▶ **WRITTEN REQUEST 1**: Summarize the chef interview in two sentences.

▶ **GIVEN PASSAGE**:
"""

East Pier Smokehouse chef patron James Robb understands the importance of putting his customers first, discovers Caroline Lindsay
Q Desert island food?
A Lobster. Easy to catch, easy to cook – no equipment required and incredibly healthy. Scottish lobsters are, of course, the best so I would just have to get used to what this desert island has to offer.
Q Favourite TV chef?
A Keith Floyd. His food was about experience, people and location. And a laugh.
Q Favourite cook book?
A La Potiniere. Hilary Brown. Classic French food distilled from many visits to France’s best restaurants. The recipes are detailed with many instructions but they are about simplicity and taste. The book is from the early 90s – pre foam, smears and dods.
Q Favourite ingredient?
A We smoke butter here and then blend it with garlic and herbs. Adds depth of flavour to anything – pan-fried sardines, cullen skink or even on top of a barbecued steak.
Q Most hated ingredient?
A French beans or Kenyan beans as they are now. Green one moment and grey the next. Childhood trauma.
Q Perfect dinner guest and why?
A My grandfather and I have the same birthday. We always ate orange jelly in a rabbit mould together. I could ask him about the Somme and what he ate there. Although he would be 128 now so I doubt the chat would be up to much. I think he would still manage the jelly.
Q Favourite kitchen gadget?
A The radio. Our kitchen is situated in the North Sea. The shipping forecast is always useful when it comes to ordering food.
Q Favourite music to cook to?
A We were given an album called ‘Songs in the key of Fife’ by Andy Shanks to play in the restaurant. It’s great. You can peel potatoes whilst listening to a misty lament about creels and the Isle of May.
Q Perfect menu?
A Smoked salmon and lobster salad followed by smoking sea bass straight from the hot box. To finish, stilton cheesecake and rhubarb in red wine syrup.
Q Favourite country for food?
A I went to Japan earlier in the year. Even the airplane food on JAL was a revelation. They seem to serve everything in a box so I felt right at home.
Q Favourite chef, alive or dead?
A Pru Leith. Well, she is not really a chef but she did start off cooking before she became superwoman and foodie celebrity. I worked for her in London. She once told me: “It’s all very well being creative but you have to give people what they want”. Ignore this at your peril.
Q Favourite culinary season?
A Spring. Wild garlic at Kellie Castle. Oh and the peach, nectarine and honey taste of Alphonso mango from India.
Q Salt or pepper?
A Pepper. Old-fashioned ground white pepper. It adds heat and depth.
Q Favourite herb?
A There is a huge rosemary bush in the garden. I use it in fish, for the barbecue and in goats cheese scones. The smell of it cooking fills the whole house.
Q Favourite spice?
A Paprika. We smoke it. We add it to potato salad, curries and lobster salad.
Q Favourite way to cook the humble potato?
A Chips. If they are good they are really good. Change your oil regularly.
Q Favourite go-to recipe if you’re in a hurry?
A Curry. My partner grew up in India. We eat a lot of curry. A trip down Leith Walk in Edinburgh once a month is essential to stock up on spices. At Dishoom in St Andrews Square they serve a black dhal that I am currently trying to recreate.

"""

▶ **SUPPLIED INFORMATION**:

"""

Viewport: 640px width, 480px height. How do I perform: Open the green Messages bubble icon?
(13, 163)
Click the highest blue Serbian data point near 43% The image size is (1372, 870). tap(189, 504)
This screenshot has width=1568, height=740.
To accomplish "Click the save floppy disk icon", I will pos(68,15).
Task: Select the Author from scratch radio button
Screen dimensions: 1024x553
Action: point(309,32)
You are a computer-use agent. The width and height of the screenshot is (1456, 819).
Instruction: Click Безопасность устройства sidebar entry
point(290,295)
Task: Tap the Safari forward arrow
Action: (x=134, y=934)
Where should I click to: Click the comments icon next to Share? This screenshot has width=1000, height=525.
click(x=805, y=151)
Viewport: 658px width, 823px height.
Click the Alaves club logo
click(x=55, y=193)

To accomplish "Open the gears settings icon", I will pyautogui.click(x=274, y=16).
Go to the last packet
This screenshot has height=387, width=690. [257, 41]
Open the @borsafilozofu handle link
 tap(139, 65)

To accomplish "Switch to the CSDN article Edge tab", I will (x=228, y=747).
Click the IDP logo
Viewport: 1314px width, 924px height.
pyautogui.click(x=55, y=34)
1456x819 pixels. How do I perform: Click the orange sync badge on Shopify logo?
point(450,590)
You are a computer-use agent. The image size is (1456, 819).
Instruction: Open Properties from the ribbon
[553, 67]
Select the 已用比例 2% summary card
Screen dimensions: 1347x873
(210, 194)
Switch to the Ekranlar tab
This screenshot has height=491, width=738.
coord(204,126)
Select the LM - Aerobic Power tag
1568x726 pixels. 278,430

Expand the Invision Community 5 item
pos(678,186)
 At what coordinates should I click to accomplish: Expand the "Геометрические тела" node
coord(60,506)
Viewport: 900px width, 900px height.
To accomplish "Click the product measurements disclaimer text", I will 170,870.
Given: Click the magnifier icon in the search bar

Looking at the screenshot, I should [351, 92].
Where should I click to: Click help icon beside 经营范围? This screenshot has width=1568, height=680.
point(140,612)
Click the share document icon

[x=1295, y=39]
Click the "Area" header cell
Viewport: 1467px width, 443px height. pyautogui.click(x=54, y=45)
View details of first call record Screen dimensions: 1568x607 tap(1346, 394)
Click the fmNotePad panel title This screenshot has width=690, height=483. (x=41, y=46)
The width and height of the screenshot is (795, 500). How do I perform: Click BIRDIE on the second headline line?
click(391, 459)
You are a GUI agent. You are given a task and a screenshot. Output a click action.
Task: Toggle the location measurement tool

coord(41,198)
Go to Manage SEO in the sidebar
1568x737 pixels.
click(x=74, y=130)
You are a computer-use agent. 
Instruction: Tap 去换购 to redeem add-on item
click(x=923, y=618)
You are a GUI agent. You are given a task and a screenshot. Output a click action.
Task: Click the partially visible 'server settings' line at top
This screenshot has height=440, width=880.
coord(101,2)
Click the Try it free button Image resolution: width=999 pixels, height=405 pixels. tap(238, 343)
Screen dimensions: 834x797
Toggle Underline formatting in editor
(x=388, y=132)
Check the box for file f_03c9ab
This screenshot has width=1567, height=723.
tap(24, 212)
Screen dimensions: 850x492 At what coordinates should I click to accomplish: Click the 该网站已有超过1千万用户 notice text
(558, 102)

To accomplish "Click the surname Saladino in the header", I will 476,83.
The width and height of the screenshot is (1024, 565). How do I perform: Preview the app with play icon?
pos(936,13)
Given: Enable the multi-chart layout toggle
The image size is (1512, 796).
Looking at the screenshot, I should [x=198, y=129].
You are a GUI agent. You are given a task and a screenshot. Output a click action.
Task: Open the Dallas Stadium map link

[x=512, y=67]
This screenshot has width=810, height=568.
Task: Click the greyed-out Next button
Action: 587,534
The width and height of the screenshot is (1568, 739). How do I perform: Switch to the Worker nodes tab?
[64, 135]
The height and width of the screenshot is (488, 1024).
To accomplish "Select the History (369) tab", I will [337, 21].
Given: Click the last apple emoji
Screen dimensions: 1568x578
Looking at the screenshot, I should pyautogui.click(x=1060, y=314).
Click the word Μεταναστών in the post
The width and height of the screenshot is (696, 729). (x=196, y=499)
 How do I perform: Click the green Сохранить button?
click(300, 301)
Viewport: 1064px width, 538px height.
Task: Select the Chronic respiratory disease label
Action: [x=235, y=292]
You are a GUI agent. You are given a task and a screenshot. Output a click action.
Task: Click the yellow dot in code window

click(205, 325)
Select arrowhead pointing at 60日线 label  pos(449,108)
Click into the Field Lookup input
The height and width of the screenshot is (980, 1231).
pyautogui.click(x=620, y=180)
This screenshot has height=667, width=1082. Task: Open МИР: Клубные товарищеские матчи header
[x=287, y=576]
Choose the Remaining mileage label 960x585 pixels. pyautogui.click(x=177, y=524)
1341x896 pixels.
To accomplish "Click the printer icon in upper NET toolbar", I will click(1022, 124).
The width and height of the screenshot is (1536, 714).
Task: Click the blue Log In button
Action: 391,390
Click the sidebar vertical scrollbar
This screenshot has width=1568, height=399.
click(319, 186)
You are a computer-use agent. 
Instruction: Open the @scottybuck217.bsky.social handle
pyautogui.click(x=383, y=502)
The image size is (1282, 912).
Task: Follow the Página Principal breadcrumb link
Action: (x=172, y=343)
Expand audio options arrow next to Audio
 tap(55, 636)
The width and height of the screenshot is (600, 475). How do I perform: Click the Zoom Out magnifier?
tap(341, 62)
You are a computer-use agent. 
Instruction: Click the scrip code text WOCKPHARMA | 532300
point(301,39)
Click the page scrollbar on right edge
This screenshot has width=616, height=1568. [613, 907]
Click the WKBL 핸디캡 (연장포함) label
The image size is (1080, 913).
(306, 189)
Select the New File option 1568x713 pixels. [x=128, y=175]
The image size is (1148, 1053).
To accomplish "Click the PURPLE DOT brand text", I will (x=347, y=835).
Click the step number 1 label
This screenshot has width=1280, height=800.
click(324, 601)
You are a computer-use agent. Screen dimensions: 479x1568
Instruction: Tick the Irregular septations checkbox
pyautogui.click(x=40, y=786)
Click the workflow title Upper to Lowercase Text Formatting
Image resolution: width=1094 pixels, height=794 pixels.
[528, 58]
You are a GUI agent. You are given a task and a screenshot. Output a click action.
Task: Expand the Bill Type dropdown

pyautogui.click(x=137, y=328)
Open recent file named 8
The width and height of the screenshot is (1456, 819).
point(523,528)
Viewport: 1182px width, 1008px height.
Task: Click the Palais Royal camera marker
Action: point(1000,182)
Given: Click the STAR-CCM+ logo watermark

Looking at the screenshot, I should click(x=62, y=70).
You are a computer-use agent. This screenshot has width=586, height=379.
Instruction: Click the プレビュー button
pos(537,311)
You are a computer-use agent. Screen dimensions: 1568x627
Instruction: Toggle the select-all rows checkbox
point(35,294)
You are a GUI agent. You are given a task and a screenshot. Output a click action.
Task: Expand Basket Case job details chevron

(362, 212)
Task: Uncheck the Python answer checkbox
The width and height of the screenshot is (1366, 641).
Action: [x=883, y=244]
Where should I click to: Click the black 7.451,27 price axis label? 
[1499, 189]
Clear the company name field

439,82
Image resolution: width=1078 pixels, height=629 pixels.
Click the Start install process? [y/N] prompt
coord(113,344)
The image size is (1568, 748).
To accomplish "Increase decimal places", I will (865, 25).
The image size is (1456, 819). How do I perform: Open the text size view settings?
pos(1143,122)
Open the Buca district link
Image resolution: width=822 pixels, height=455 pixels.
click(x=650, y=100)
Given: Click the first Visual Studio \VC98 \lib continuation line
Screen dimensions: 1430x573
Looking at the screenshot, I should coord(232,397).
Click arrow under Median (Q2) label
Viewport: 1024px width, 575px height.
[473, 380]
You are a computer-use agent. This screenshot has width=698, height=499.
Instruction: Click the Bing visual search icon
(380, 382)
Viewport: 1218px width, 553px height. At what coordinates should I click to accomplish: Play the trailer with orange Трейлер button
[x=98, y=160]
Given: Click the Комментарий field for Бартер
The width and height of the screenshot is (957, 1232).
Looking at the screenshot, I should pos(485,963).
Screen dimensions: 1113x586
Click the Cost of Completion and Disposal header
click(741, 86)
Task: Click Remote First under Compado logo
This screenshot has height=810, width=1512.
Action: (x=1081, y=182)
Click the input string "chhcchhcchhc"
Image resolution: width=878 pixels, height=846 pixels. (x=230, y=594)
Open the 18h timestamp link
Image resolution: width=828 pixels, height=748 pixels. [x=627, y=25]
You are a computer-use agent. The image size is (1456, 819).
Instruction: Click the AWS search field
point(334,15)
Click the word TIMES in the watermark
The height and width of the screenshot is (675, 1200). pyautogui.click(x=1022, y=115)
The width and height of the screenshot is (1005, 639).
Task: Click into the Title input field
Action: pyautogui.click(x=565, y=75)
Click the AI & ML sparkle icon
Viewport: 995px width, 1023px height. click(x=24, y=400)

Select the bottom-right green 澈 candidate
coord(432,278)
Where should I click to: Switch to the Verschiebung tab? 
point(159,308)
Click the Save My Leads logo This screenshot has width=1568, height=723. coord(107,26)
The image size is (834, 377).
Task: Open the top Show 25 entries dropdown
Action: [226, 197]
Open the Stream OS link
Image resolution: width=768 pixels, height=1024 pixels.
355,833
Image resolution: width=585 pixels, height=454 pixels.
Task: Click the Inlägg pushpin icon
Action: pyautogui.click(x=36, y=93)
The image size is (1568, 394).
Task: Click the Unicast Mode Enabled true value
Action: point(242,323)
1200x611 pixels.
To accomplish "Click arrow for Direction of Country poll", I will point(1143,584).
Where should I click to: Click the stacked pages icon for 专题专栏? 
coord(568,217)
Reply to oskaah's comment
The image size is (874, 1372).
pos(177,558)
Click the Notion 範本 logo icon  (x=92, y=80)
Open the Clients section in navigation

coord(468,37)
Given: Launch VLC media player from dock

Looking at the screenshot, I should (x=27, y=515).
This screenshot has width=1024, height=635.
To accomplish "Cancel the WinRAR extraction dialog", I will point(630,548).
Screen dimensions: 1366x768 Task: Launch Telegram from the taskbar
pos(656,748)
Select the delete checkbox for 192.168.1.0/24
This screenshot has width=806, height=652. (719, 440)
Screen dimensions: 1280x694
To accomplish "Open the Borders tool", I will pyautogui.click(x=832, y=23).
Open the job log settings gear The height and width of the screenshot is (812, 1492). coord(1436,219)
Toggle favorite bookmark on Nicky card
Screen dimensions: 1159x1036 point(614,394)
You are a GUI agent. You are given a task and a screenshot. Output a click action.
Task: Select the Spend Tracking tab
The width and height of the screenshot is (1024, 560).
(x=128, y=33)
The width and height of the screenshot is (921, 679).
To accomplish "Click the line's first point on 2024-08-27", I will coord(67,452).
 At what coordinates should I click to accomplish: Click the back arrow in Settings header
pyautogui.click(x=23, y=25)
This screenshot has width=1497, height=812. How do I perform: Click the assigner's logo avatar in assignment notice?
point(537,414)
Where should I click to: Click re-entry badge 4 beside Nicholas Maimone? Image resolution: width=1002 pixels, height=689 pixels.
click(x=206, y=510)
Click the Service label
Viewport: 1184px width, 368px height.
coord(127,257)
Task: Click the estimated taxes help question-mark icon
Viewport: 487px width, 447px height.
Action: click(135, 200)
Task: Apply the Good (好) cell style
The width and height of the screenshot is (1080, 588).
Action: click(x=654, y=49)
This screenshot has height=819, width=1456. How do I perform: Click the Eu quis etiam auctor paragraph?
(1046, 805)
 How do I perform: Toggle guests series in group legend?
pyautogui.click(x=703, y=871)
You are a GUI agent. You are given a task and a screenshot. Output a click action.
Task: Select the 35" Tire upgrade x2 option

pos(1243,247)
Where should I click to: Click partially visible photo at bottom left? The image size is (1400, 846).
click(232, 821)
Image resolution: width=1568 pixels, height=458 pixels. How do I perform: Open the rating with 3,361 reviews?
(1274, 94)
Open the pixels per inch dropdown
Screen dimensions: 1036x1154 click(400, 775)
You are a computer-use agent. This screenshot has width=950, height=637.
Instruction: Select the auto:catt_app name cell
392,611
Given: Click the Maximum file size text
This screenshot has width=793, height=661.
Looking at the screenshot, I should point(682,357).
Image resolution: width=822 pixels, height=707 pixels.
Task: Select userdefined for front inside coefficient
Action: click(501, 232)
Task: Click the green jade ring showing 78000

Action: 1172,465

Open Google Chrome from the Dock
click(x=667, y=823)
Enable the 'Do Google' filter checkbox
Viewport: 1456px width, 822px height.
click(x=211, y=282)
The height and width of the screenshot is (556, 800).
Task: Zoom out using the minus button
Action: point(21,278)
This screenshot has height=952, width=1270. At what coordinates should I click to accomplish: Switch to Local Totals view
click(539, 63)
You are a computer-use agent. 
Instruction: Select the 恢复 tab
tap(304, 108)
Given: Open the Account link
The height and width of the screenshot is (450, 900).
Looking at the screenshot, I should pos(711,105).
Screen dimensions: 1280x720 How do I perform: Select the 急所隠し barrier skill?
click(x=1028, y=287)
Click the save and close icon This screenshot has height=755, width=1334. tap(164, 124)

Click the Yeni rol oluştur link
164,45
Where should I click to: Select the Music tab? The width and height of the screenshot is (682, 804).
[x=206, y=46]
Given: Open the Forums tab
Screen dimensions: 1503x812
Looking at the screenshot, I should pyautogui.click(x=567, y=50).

"""

▶ **WRITTEN REQUEST 2**: In the rows, replace "Instruction" with "Command" in everything from the line containing "Given: Click the last apple emoji" down to the line containing "This screenshot has width=616, height=1568.", both included, and leave all else unchanged. Return only those lines.

▶ **EXERCISE ANSWER 1**: James Robb, chef patron of East Pier Smokehouse, answers questions about his food favorites, picking lobster as his desert island food and Keith Floyd as his favorite TV chef. He recalls working for Pru Leith in London, who told him you have to give people what they want, and he names curry as his go-to recipe when in a hurry.

▶ **EXERCISE ANSWER 2**:
Given: Click the last apple emoji
Screen dimensions: 1568x578
Looking at the screenshot, I should pyautogui.click(x=1060, y=314).
Click the word Μεταναστών in the post
The width and height of the screenshot is (696, 729). (x=196, y=499)
 How do I perform: Click the green Сохранить button?
click(300, 301)
Viewport: 1064px width, 538px height.
Task: Select the Chronic respiratory disease label
Action: [x=235, y=292]
You are a GUI agent. You are given a task and a screenshot. Output a click action.
Task: Click the yellow dot in code window

click(205, 325)
Select arrowhead pointing at 60日线 label  pos(449,108)
Click into the Field Lookup input
The height and width of the screenshot is (980, 1231).
pyautogui.click(x=620, y=180)
This screenshot has height=667, width=1082. Task: Open МИР: Клубные товарищеские матчи header
[x=287, y=576]
Choose the Remaining mileage label 960x585 pixels. pyautogui.click(x=177, y=524)
1341x896 pixels.
To accomplish "Click the printer icon in upper NET toolbar", I will click(1022, 124).
The width and height of the screenshot is (1536, 714).
Task: Click the blue Log In button
Action: 391,390
Click the sidebar vertical scrollbar
This screenshot has width=1568, height=399.
click(319, 186)
You are a computer-use agent. 
Command: Open the @scottybuck217.bsky.social handle
pyautogui.click(x=383, y=502)
The image size is (1282, 912).
Task: Follow the Página Principal breadcrumb link
Action: (x=172, y=343)
Expand audio options arrow next to Audio
 tap(55, 636)
The width and height of the screenshot is (600, 475). How do I perform: Click the Zoom Out magnifier?
tap(341, 62)
You are a computer-use agent. 
Command: Click the scrip code text WOCKPHARMA | 532300
point(301,39)
Click the page scrollbar on right edge
This screenshot has width=616, height=1568. [613, 907]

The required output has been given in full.